Just to provide an example, I have obtained the following information for a problem scenario I recently investigated.

 

The UA instance was running the following Socket applications:

Metafile ./SOCKETSAMVS.MDL validation successful. Application SAMVS loaded    
Metafile ./SOCKETTSAAIX.MDL validation successful. Application SAAIX loaded.    
Metafile ./SATK.MDL validation successful. Application SATK loaded.    
Metafile ./SAIL.MDL validation successful.

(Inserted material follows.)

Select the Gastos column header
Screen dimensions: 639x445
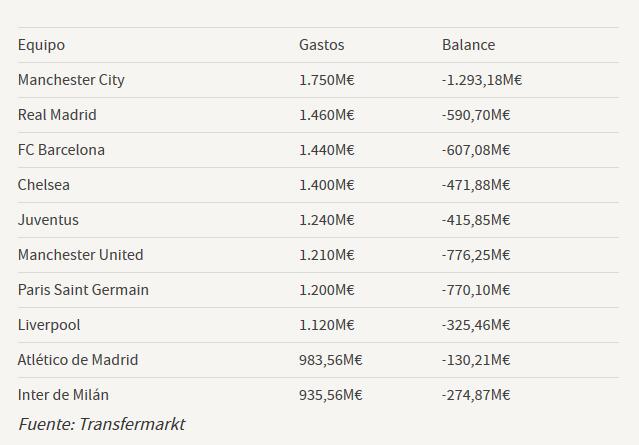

Application SAIL loaded.

Processing the information found in the activity log I extracted the following information, related to a time period that starts at agent initialization time and ends when I noticed the first occurrence of the "Defer Request" message.

Time period= 185 minutes= 11100 seconds    
     
   7566 application SAMVS attribute group SA_CICS.    
  13480 application SAMVS attribute group SA_IMS.    
   8916 application SATK attribute group SRVPA.
   3215 application SAAIX attribute group VGRPS

   
Total = 33177 requests, almost 3 new connections per second    
     
The application that has been mentioned in the message "Error: requestDefer", SATK, is contributing with more or less a new connection per second, but in any case the whole process is impacted by the total amount of incoming connection requests.

In this case, increasing parameter KUMA_MAX_DEFERRED_REQUEST will not help at all

 

What to do then ?

 

Client applications that keeps sending events constantly over time should not close the connection as soon as a single send is completed.

The client application should be re-worked to establish the connection with UA at the beginning and just keep it open.

Every time an event must be send to UA, the application should just perform a socket "send", instead of a full open/send/close sequence.

The application client must be able to re-establish connection in case it has been dropped due to problems or inactivity, and to close the connection in case of specific conditions related to application itself.

This will be enough for UA to relieve from aforementioned performance problems, because it does not need to rebuild buffer and control blocks every time it receives a new event from TCP stack.

The saved time will be used by all the other UA threads, obtaining the expected response time and getting rid of any DeferRequest error message.

If a re-design of the client application is not applicable, the only alternative is splitting the Socket applications between multiple UA instances, properly balancing the workload of each Socket application, also using the information obtained with the method described above.

Of course, if you are writing a new Socket application right now, do not miss to apply above suggestions, especially if you expect a consistent event rate for your UA installation.